Many audiologists still use the industrial-strength 85 dB noise level as the level at which auditory damage begins. This is incorrect. The 85 dBA noise level is the National Institute for Occupational Safety and Health (NIOSH) recommended occupational noise exposure level (REL). This does not protect all exposed workers from hearing loss. It is certainly not a safe noise level for the public. Because of the logarithmic decibel scale, 85 decibel sound has approximately 30 times more sound energy than the Environmental Protection Agency’s 70 decibel safe sound level, not about 20% as might be thought.

The EPA adjusted the NIOSH REL for additional exposure time- 24 hours a day instead of only 8 hours at work, 365 days a year instead of 240 days- to calculate that 70 dB average noise exposure for a day would prevent noise-induced hearing loss. This is the only evidence-based safe noise level I have been able to find.

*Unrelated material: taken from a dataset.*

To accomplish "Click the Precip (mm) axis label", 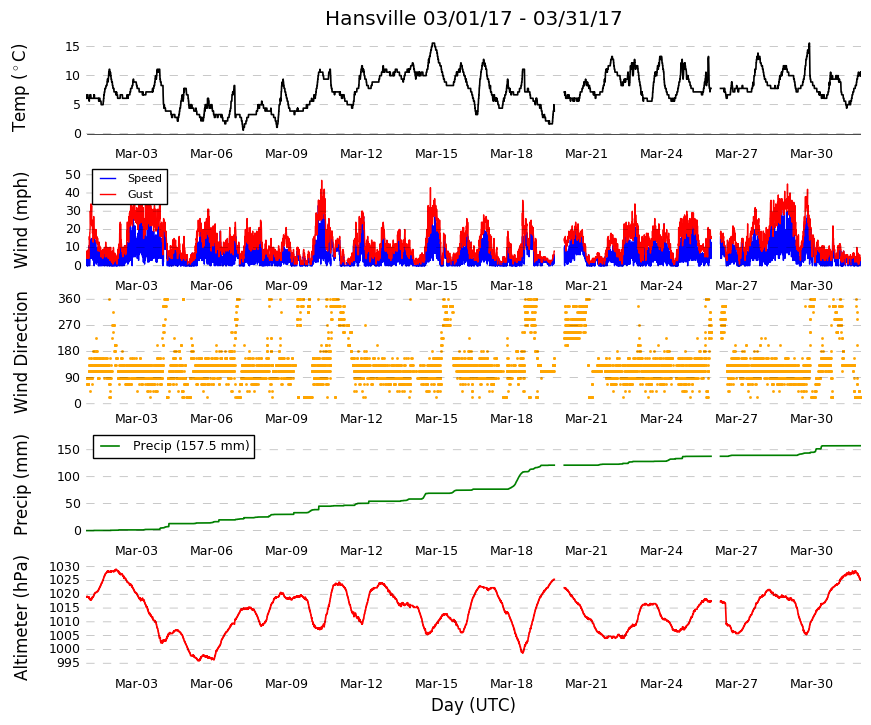I will [20, 485].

But the real safe noise level to prevent NIHL must be lower than 70 dB. Why? EPA used the 40-year occupational exposure in its calculations. It didn’t adjust for lifetime exposure (approaching 80 years in the United States before the COVID pandemic). NIHL comes from cumulative noise exposure. This probably explains why so many older people have trouble hearing, the same way additional years of sun exposure explains the pigmentation changes and wrinkles in older people.

My paper explains that the NIOSH REL, from which EPA calculated the safe noise level, was based on studies of workers using limited frequency audiometry (hearing tests), only up to 4000 or 6000 Hertz (cycles per second). More sensitive tests of hearing, such as extended-range audiometry up to 20,000 Hertz, shows auditory damage in people with normal hearing on standard audiometry. Tests of speech in noise- how well someone can hear when background noise is added to the hearing test- also show problems understanding speech, even if standard audiometry is normal.

The actual noise level to prevent hearing loss may be as low as 55 dBA. This is the noise level needed for the human ear to recover from noise-induced temporary threshold shift, the muffling of sound one has after exposure to loud noise. If you’ve ever attended a rock concert or NASCAR race and found your hearing muffled the next morning, that’s what I’m talking about. (By the way, there is no such thing as temporary hearing loss. The muffling of sound, or temporary ringing in the ears after loud noise exposure, indicates that permanent auditory damage has occurred.)

55 dB is pretty quiet and would be difficult to achieve in everyday life in a modern industrialized society, where average daily noise exposures are near 75 dB. But I hope that if people know the real safe noise level to prevent hearing loss, they will avoid loud noise or use hearing protection if they can’t.